*Exercise*
When you give the entries again, keep every word as it stands and drop the pictures.
··· Data for the task ···
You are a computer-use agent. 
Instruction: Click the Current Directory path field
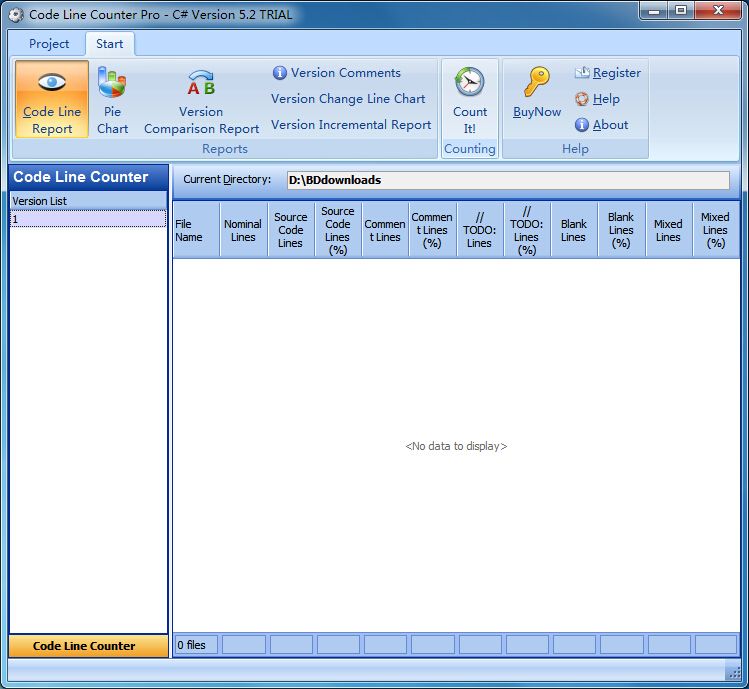pyautogui.click(x=508, y=180)
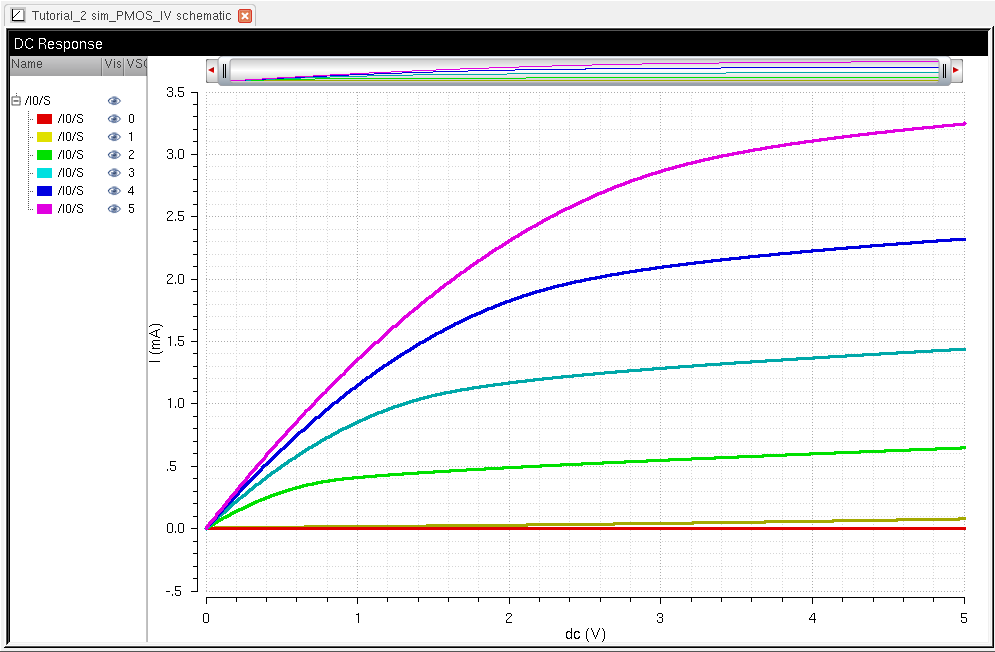Click the yellow color swatch of trace 1
This screenshot has width=995, height=652.
click(x=44, y=137)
···
*Answer for the task*
You are a computer-use agent. 
Instruction: Click the Current Directory path field
pyautogui.click(x=508, y=180)
Click the yellow color swatch of trace 1
This screenshot has width=995, height=652.
click(x=44, y=137)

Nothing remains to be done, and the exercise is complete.